╭─ INFORMATION
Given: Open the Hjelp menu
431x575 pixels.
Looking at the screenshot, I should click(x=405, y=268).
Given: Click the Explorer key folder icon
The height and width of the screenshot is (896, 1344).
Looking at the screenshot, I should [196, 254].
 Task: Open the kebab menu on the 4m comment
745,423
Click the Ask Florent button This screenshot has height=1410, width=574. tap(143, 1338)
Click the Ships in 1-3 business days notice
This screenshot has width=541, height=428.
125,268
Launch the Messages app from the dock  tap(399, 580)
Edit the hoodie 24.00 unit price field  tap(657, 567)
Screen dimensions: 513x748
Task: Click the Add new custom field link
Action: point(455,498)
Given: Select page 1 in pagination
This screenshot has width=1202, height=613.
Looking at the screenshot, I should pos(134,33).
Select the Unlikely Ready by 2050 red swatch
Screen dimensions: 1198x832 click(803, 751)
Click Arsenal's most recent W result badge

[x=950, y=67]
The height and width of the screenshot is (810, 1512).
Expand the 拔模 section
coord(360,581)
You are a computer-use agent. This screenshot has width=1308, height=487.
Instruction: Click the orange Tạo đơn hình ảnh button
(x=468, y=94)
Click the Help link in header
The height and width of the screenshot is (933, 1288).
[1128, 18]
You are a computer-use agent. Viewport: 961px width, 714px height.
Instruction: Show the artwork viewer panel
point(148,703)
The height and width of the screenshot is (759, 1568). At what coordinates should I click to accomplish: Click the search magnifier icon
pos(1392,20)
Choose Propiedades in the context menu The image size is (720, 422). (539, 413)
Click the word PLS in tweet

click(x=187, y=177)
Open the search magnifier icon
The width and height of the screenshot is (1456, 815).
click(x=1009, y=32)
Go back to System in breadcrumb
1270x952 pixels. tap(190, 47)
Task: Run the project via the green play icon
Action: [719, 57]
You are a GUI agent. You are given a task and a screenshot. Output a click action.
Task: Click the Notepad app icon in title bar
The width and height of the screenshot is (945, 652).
╰─
◆ EXERCISE INSTRUCTIONS
Please return the entire listing, unchanged.

◆ WRITTEN SOLUTION
Given: Open the Hjelp menu
431x575 pixels.
Looking at the screenshot, I should click(x=405, y=268).
Given: Click the Explorer key folder icon
The height and width of the screenshot is (896, 1344).
Looking at the screenshot, I should [196, 254].
 Task: Open the kebab menu on the 4m comment
745,423
Click the Ask Florent button This screenshot has height=1410, width=574. tap(143, 1338)
Click the Ships in 1-3 business days notice
This screenshot has width=541, height=428.
125,268
Launch the Messages app from the dock  tap(399, 580)
Edit the hoodie 24.00 unit price field  tap(657, 567)
Screen dimensions: 513x748
Task: Click the Add new custom field link
Action: point(455,498)
Given: Select page 1 in pagination
This screenshot has width=1202, height=613.
Looking at the screenshot, I should pos(134,33).
Select the Unlikely Ready by 2050 red swatch
Screen dimensions: 1198x832 click(803, 751)
Click Arsenal's most recent W result badge

[x=950, y=67]
The height and width of the screenshot is (810, 1512).
Expand the 拔模 section
coord(360,581)
You are a computer-use agent. This screenshot has width=1308, height=487.
Instruction: Click the orange Tạo đơn hình ảnh button
(x=468, y=94)
Click the Help link in header
The height and width of the screenshot is (933, 1288).
[1128, 18]
You are a computer-use agent. Viewport: 961px width, 714px height.
Instruction: Show the artwork viewer panel
point(148,703)
The height and width of the screenshot is (759, 1568). At what coordinates should I click to accomplish: Click the search magnifier icon
pos(1392,20)
Choose Propiedades in the context menu The image size is (720, 422). (539, 413)
Click the word PLS in tweet

click(x=187, y=177)
Open the search magnifier icon
The width and height of the screenshot is (1456, 815).
click(x=1009, y=32)
Go back to System in breadcrumb
1270x952 pixels. tap(190, 47)
Task: Run the project via the green play icon
Action: [719, 57]
You are a GUI agent. You are given a task and a screenshot. Output a click action.
Task: Click the Notepad app icon in title bar
The width and height of the screenshot is (945, 652).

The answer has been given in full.